Mobile devices and the mobile internet in general have greatly increased consumer’s access to websites. However, because of their small screen and relatively slower computing speeds, the web experience for mobile users is often diminished in order to ensure that pages load quickly and that visual elements that won’t work on mobile devices aren’t displayed. Google hopes to change that with their new AMP story format which provides content publishers with a mobile-focused format for delivering news and information as visually rich, tap-through stories.
This new format isn’t intended to replicate the content on the main site. Rather, these visual AMP stories are designed to be mobile-only content. This was elaborated on more by a Google representative who spoke to Search Engine Land about the new feature.
“The collective desire was that this format offer new, creative and visually rich ways of storytelling specifically designed for mobile” explained the Google Rep. “AMP stories is all about encouraging new forms of expression and storytelling, so we expect most publishers to not be already publishing this kind of content out on the web currently. AMP stories is meant to facilitate this and make it easier.”
Google worked closely with many different content publishers to make AMP Stories as helpful to content creators and mobile visitors as possible.
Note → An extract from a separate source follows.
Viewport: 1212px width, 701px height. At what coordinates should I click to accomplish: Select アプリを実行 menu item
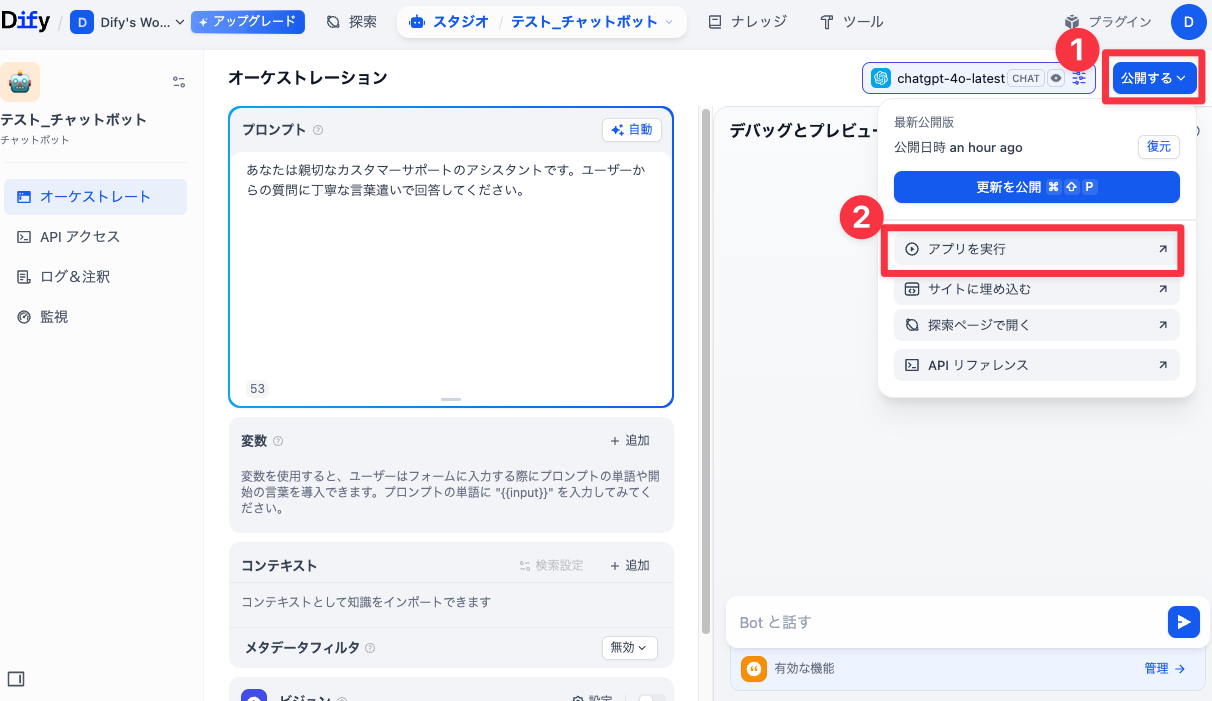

Speaking to Search Engine Land, The Washington Post’s Lead Product Manager Dave Merrell said that the ideal candidate for AMP Story treatment is “a highly compelling and visual story that you can tell in a few slides.” He also thinks video within AMP Stories will be “a primary driver of engagement” for users.
Google sees AMP Stories as a way to allow publishers to create stunning, visual mobile content without having to spend the large amount of development costs usually needed to create this kind of experience. The architecture setup by Google for AMP makes it easy to create high-quality content that doesn’t reduce the site to annoying slow scenes.
AMP stories are built on the technical infrastructure of AMP to provide a fast, beautiful experience on the mobile web. Just like any web page, a publisher hosts an AMP story HTML page on their site and can link to it from any other part of their site to drive discovery. And, as with all content in the AMP ecosystem, discovery platforms can employ techniques like pre-renderable pages, optimized video loading and caching to optimize delivery to the end user.
The AMP story project is still starting up, but it’s now free and open for anyone to use. To get started, website developers should check out the tutorial and documentation on Google. The company is still accepting feedback from content creators and technical contributors so early adopters will have a chance to influence the direction of this new feature.
Consumers can see AMP stories on Google Search now for the first time as well. To see how some of the publishers who participated during the trial period used AMP stories, search for publisher names (like CNN, Conde Nast, Hearst, Mashable, Meredith, Mic, Vox Media, and The Washington Post) within g.co/ampstories using your mobile browser.
Implementing AMP stories may be a challenge for content creators because it will involve creating specialized content for the format. However, the promise of creating more engaging mobile experiences may make it worth the effort.